[SIP-154] Optional dataset folders

Motivation

It's not uncommon for core datasets to have hundreds or even thousands (!) of columns/metrics. Exploring these datasets is cumbersome, forcing users to know their names beforehand, so they can search for them in the chart builder UI. Even with small datasets, knowing columns and/or metrics are important can be unclear.

Proposed Change

To address this problem this SIP proposes a worfklow in which metrics and columns in a dataset can be organized into folders (figure 1). The folders are surfaced in the chart builder UI, allowing for quicker and more confident exploration of the metrics and columns (figure 2).

Image

Image

A few clarifications:

  • Folders can be nested.
  • Metrics and columns can only belong to a single folder. If there is a need for having multiple folders with the same metric (say, for different teams), the recommended flow would be to duplicate the dataset and build a different organization in the new dataset.

New or Changed Public Interfaces

  1. New feature flag is needed to enable the functionality
  2. UI needs to be updated (see screenshots above)
  3. Dataset export needs to be updated to include folders, and import to honor them

No new APIs are needed, but the dataset CRUD API will be extended to support folders.

No new models will be needed, as the structure will be stored as JSON in the dataset model, under a new column called folders.

New dependencies

No new dependencies.

Migration Plan and Compatibility

The feature is optional, and old datasets wlil work as today (without any custom folders), so there's no need for migrations other than adding a nullable column.

Rejected Alternatives

An alternative would be to create new datasets with a subset of the metric and columns of a given dataset, but that could lead to the excessive proliferation of datasets, and different datasets could fall out of sync.

Comment From: rusackas

This is a super cool advancement!

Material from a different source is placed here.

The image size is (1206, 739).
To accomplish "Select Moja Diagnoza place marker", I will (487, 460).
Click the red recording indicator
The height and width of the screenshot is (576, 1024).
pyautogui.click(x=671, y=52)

Let's put it up for [discuss], but you have my +1 when the vote comes!

Comment From: michael-s-molina

Thank you for the SIP @betodealmeida. Some questions:

  • How to bulk add metrics/columns to a folder? This is important given that datasets might contain hundreds of metrics/columns and adding one by one would be really painful.
  • Is it possible to edit a folder name or delete the folder? If yes, can you update the screenshots?
  • How are metrics/columns that don't belong to any folder displayed in Explore?
  • Does search works for folder names?
  • What's "Reset all folders to default"? Is it similar to cancel?

Comment From: mattitoo

Very cool! In the picture of the Explorer, only Metrics are shown; how would this look with columns? I totally support this, but am wondering how this would look like with hundreds of columns and (maybe not quite so many) metrics. Maybe it would be helpful (but more complex) to be able to select which folders are expanded by default and which not, to save screen real estate.

Comment From: michael-s-molina

wondering how this would look like with hundreds of columns and (maybe not quite so many) metrics.

That's a good point @mattitoo. For datasets with many column groups, the metrics might end up always hidden due to scroll.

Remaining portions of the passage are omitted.